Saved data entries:
- Opening Delimiter -

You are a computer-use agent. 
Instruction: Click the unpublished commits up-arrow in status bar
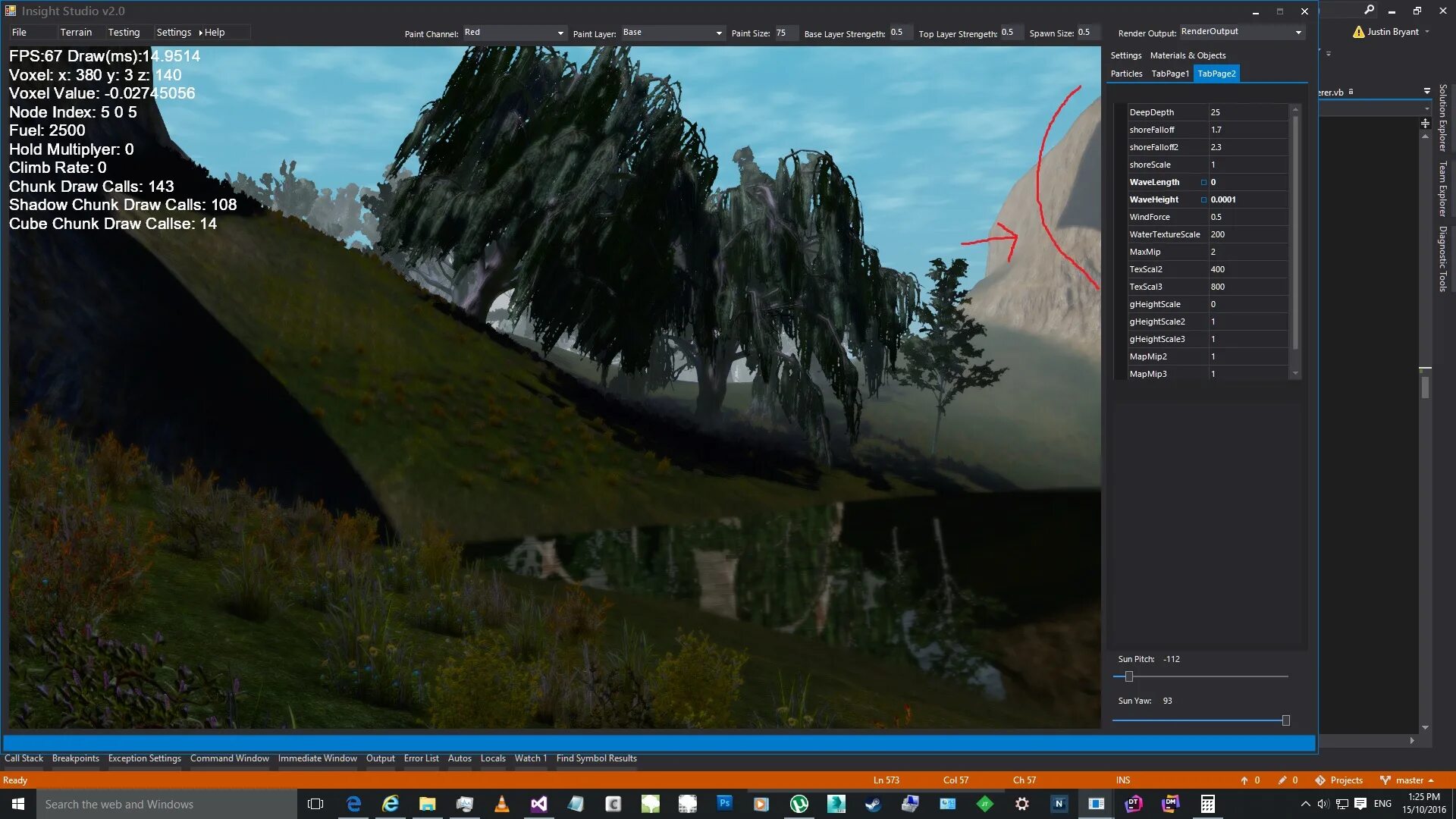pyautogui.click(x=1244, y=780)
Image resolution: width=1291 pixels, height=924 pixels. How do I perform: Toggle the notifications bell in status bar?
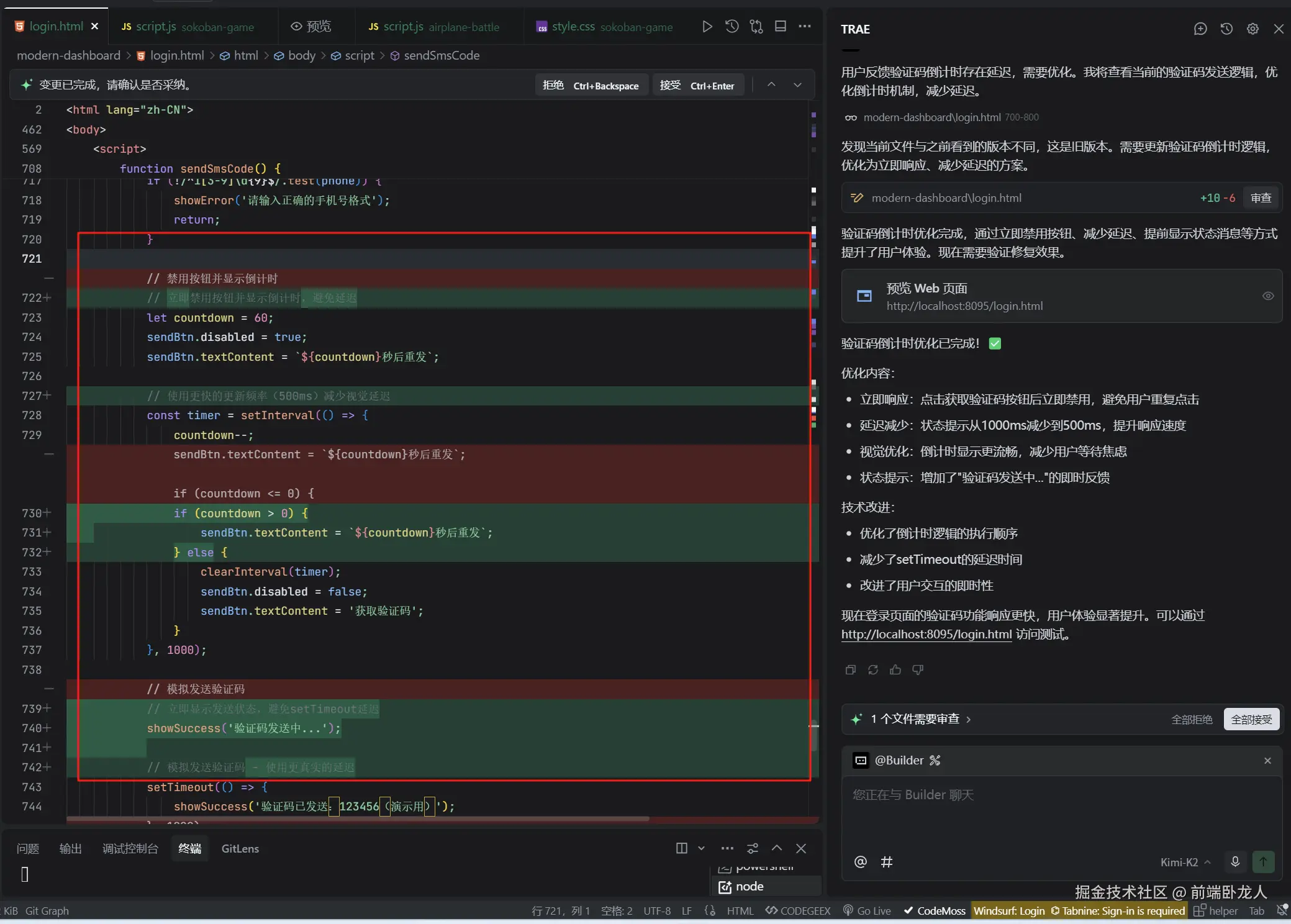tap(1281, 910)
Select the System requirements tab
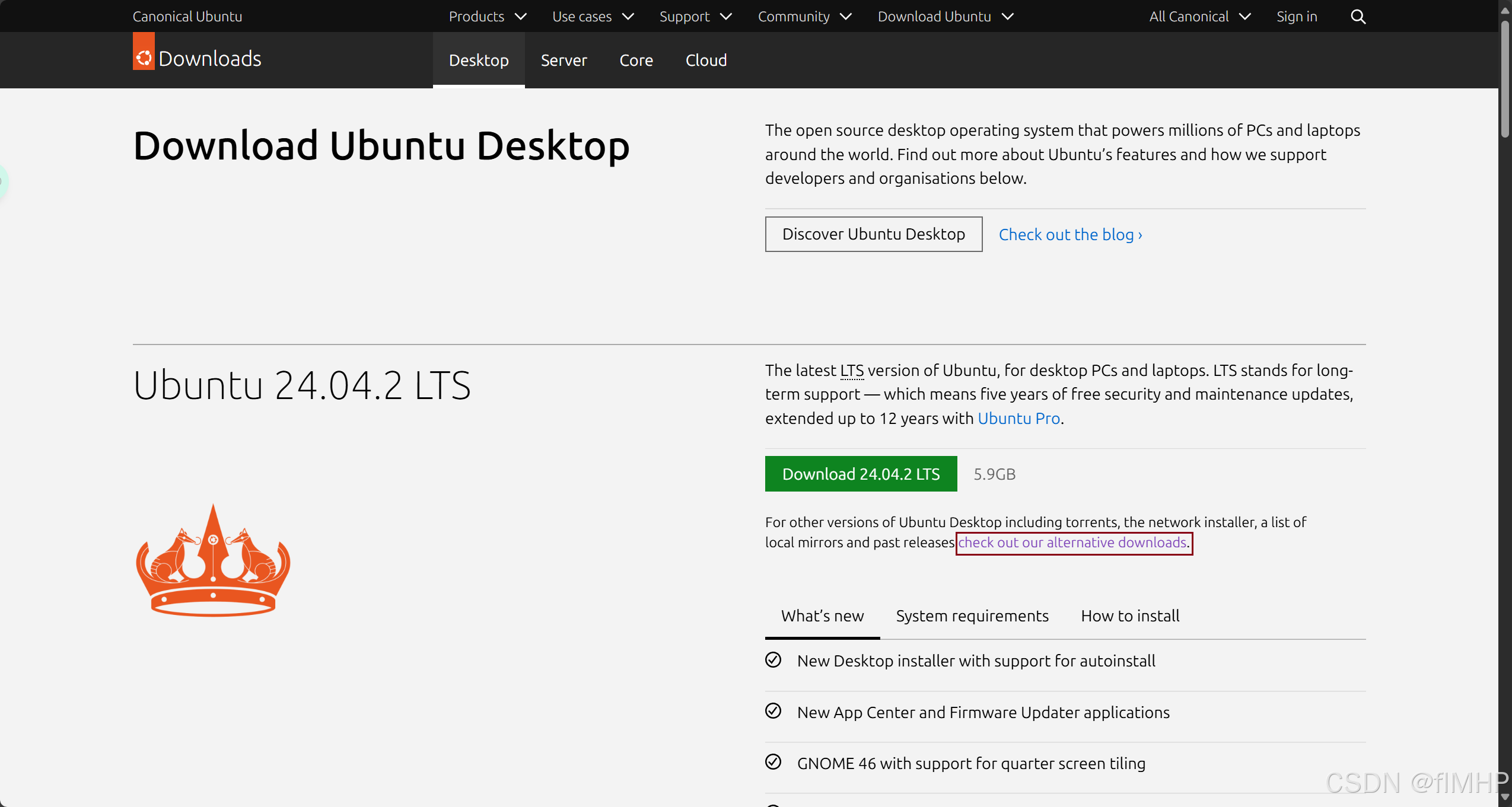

- Closing Delimiter -

Instructions for the task -
Reproduce every line above as written, skipping pictures.

Exercise solution -
You are a computer-use agent. 
Instruction: Click the unpublished commits up-arrow in status bar
pyautogui.click(x=1244, y=780)
Image resolution: width=1291 pixels, height=924 pixels. How do I perform: Toggle the notifications bell in status bar?
tap(1281, 910)
Select the System requirements tab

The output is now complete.